A qualified institution may be engaged to administer operational planning in connection with fund deployment referred to in the preceding paragraph. Matters related to such engagement shall be prescribed by the Committee.
All profits and losses on funds borrowed by the Committee in the name of the Fund from the various funds specified in Article 4, paragraph 1, subparagraph 2 shall be attributed to the Fund. However, the various funds shall be given reasonable compensation and proceeds.
Compensation under the preceding paragraph shall be limited to compensation for losses incurred as of the time of borrowing. Proceeds shall be calculated at a rate equal to the Bank of Taiwan's two-year time deposit interest rate plus 0.625 percentage points.
Except when deployed pursuant to paragraph 1 of Article 8, funds in the Fund shall be kept in the following manners:
2. Deposit in financial institutions with good credit;
3. Purchase of government bonds, financial bonds, and short-term notes issued by financial institutions;
4. Other means prescribed by the competent authority.
After the Fund has accomplished the mission of stabilizing financial markets, the objects of the operations in paragraph 1 of Article 8 shall be disposed of in a timely manner.
If, when disposing of fund assets, the funds withdrawn are greater than the cost of the investment, a portion shall be set aside as special reserve against losses on Fund investments. If the funds withdrawn are less than the cost of the investment, such special reserve against investment losses shall first be offset against the difference; any remaining difference due to insufficiency of the reserve may be listed as loss.
The "cost of investment" in the preceding paragraph shall include compensation and proceeds paid to the various funds pursuant to paragraph 1 of Article 9.

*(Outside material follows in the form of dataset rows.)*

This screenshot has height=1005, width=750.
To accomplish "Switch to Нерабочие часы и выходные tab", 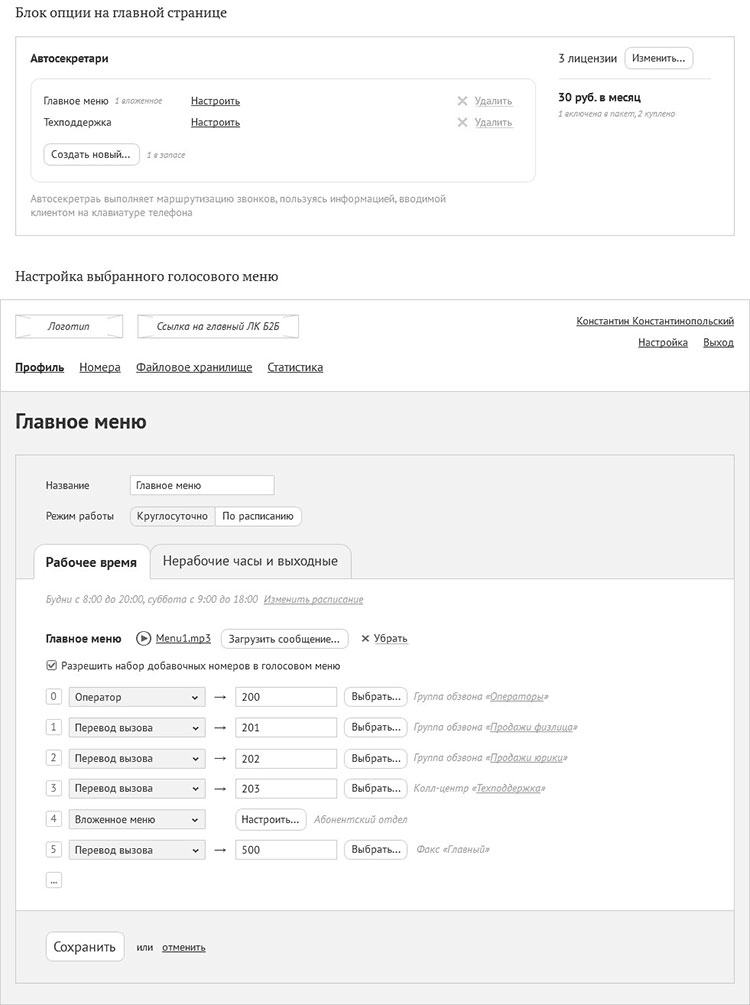I will pos(250,561).
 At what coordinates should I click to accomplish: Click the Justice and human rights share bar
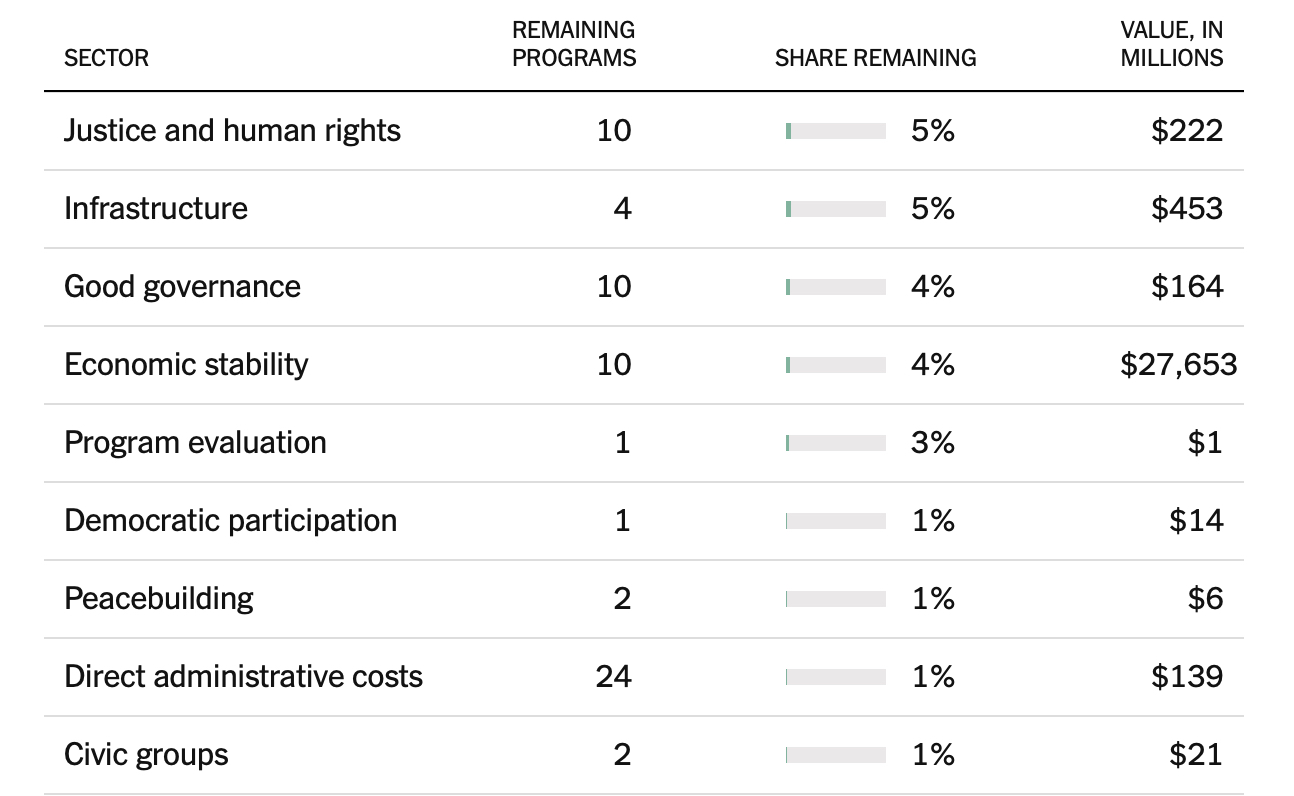tap(836, 131)
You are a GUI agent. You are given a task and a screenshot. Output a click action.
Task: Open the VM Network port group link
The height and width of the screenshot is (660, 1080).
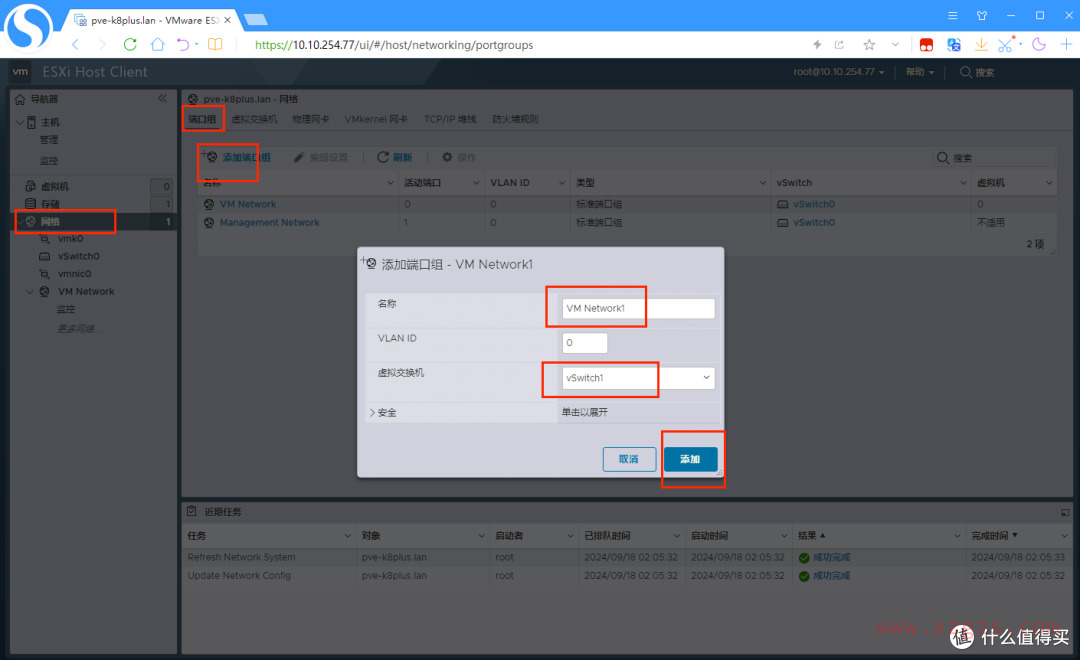point(248,203)

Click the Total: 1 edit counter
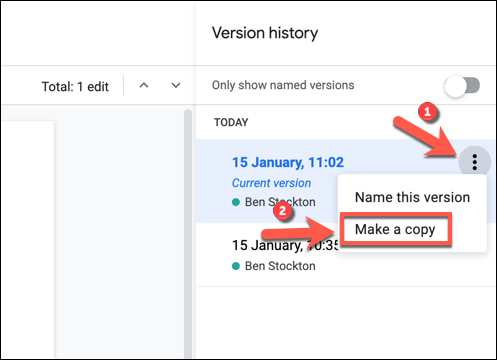pos(75,87)
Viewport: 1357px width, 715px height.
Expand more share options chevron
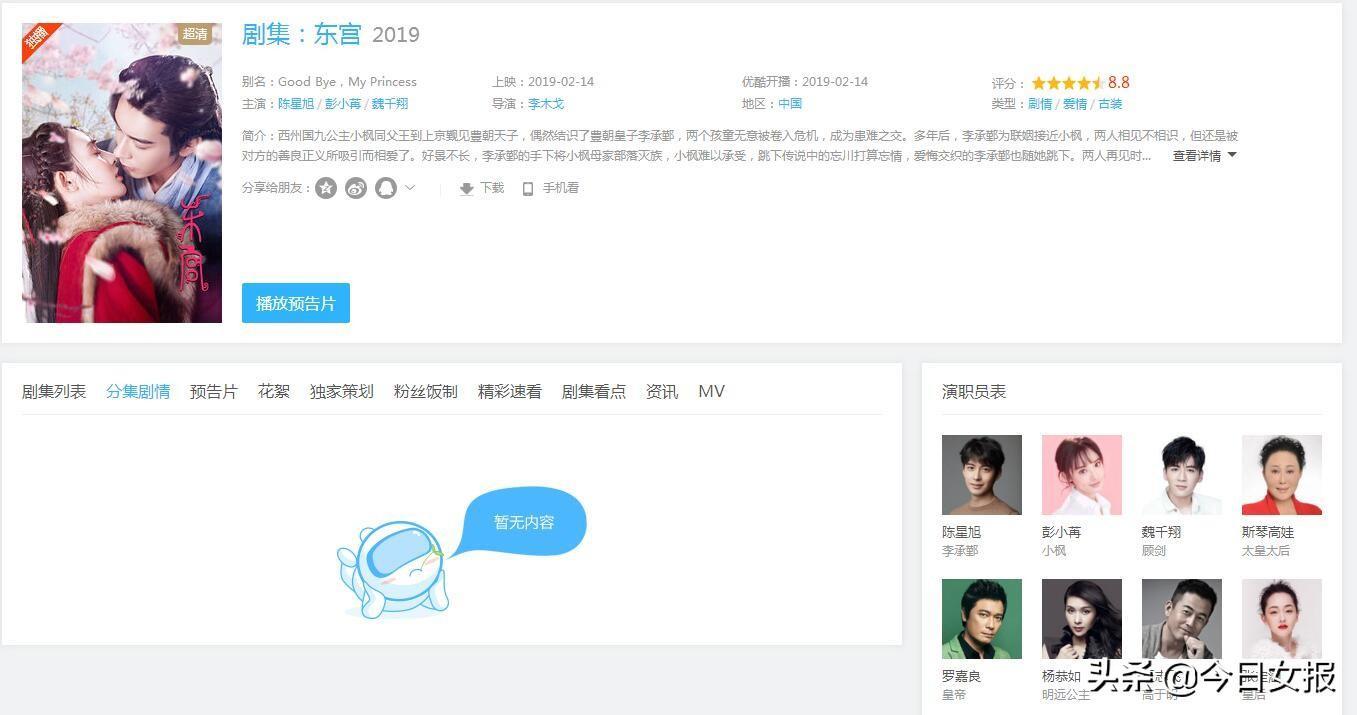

The Fund shall not be restricted by relevant provisions of the Budget Law. However, final accounting shall be carried out after the close of the fiscal year in accordance with the Fiscal Reporting Law.
Income, expenditures, and utilization of the Fund shall be publicly announced on a quarterly basis.
Any profit of the Fund after annual closing of the books shall, in appropriate measure, be retained or delivered into the National Treasury. Any losses, including realized or unrealized losses, shall be covered by the competent authority when compiling the budget for the following fiscal year. Losses covered by the National Treasury shall subject to the restrictions in Article 4 of the Public Debts Law.
The proportion or amount of the "appropriate measure" of retained profits in the preceding paragraph shall be determined by the Committee.
An accounting system shall be prescribed for the handling of Fund accounting matters.
When the Fund is closed, its assets and liabilities shall be assumed in full by the National Treasury.
The restrictions in Article 4 of the Public Debts Law shall not apply to the assumption of Fund assets by the National Treasury pursuant to the preceding paragraph.
The persons enumerated in the subparagraphs hereinbelow shall preserve the confidentiality of Committee resolutions and operational plans, and may not engage in acts of purchase or sale in the markets specified in Article 8.
1. The Management Committee members in paragraph 2 of Article 5.
2. The executive secretary and staff in Article 7.
3. Employees of a qualified institution engaged by the Committee as provided in Article 8.
4. Persons who obtain information from any of the persons enumerated in the preceding three subparagraphs.
Violations of the provisions of the preceding paragraph shall be punished by imprisonment for a period not exceeding seven years, and, in addition thereto, a fine not exceeding NT$10 million.
This Statute shall be in force from the date of its promulgation.